=== The data ===
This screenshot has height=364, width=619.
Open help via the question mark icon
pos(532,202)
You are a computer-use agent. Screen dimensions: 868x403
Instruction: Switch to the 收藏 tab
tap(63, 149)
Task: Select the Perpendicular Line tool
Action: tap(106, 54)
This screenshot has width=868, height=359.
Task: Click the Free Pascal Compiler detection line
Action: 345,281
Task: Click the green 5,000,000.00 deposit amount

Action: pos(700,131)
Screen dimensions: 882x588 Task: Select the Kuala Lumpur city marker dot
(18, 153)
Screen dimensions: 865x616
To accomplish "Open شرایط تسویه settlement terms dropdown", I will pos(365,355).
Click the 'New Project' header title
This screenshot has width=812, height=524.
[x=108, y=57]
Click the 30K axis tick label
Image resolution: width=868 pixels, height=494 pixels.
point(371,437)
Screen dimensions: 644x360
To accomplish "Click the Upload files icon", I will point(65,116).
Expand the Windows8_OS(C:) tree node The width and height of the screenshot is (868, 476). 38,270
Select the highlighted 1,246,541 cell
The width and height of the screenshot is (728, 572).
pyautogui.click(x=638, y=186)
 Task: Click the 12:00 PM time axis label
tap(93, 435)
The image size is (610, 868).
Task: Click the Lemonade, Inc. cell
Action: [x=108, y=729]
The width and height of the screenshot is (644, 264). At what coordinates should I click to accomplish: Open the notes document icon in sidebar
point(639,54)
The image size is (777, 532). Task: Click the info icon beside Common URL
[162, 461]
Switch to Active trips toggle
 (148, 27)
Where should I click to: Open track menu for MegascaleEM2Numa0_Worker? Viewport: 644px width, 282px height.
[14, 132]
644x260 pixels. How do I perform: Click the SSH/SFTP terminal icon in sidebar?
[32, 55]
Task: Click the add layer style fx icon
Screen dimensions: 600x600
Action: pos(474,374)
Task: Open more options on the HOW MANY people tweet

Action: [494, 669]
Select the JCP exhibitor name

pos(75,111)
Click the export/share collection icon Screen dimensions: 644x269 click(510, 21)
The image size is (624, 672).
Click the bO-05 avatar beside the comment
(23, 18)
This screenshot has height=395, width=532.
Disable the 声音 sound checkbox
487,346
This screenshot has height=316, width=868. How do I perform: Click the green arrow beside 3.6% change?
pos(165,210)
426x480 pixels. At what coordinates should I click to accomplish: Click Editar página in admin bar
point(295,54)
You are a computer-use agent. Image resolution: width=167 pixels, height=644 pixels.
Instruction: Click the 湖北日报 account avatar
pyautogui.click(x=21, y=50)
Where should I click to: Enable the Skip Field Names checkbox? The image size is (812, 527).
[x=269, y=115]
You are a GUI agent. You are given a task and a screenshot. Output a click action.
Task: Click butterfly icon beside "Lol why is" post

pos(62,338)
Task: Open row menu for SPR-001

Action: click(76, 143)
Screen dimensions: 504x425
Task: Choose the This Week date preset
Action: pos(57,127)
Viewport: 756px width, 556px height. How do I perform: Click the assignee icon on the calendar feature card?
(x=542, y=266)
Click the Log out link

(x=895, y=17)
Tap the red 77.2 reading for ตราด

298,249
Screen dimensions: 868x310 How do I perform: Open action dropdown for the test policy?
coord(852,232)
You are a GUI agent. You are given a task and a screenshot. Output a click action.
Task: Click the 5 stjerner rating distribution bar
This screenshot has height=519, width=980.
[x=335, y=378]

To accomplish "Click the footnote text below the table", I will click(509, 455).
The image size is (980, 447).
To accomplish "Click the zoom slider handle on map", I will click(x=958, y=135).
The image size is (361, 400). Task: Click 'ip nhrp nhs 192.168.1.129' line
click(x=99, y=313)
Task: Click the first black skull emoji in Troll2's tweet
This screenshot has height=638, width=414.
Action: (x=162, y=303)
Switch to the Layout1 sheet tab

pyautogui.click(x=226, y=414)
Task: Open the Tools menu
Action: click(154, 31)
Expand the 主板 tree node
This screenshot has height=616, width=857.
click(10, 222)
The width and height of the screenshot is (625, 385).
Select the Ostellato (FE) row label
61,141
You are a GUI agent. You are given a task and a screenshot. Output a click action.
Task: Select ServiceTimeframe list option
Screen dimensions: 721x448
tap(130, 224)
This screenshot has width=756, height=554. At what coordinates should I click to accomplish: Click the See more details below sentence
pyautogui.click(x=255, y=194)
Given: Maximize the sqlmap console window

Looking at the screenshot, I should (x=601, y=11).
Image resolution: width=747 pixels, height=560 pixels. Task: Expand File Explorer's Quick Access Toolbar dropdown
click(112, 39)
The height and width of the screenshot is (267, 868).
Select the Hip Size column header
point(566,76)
===
## Activity
This exercise calls for the lines from the one holding "The image size is (980, 447)." through the end of the entries, transcribed exactly and with nothing more.

## Response to this task
The image size is (980, 447).
To accomplish "Click the zoom slider handle on map", I will click(x=958, y=135).
The image size is (361, 400). Task: Click 'ip nhrp nhs 192.168.1.129' line
click(x=99, y=313)
Task: Click the first black skull emoji in Troll2's tweet
This screenshot has height=638, width=414.
Action: (x=162, y=303)
Switch to the Layout1 sheet tab

pyautogui.click(x=226, y=414)
Task: Open the Tools menu
Action: click(154, 31)
Expand the 主板 tree node
This screenshot has height=616, width=857.
click(10, 222)
The width and height of the screenshot is (625, 385).
Select the Ostellato (FE) row label
61,141
You are a GUI agent. You are given a task and a screenshot. Output a click action.
Task: Select ServiceTimeframe list option
Screen dimensions: 721x448
tap(130, 224)
This screenshot has width=756, height=554. At what coordinates should I click to accomplish: Click the See more details below sentence
pyautogui.click(x=255, y=194)
Given: Maximize the sqlmap console window

Looking at the screenshot, I should (x=601, y=11).
Image resolution: width=747 pixels, height=560 pixels. Task: Expand File Explorer's Quick Access Toolbar dropdown
click(112, 39)
The height and width of the screenshot is (267, 868).
Select the Hip Size column header
point(566,76)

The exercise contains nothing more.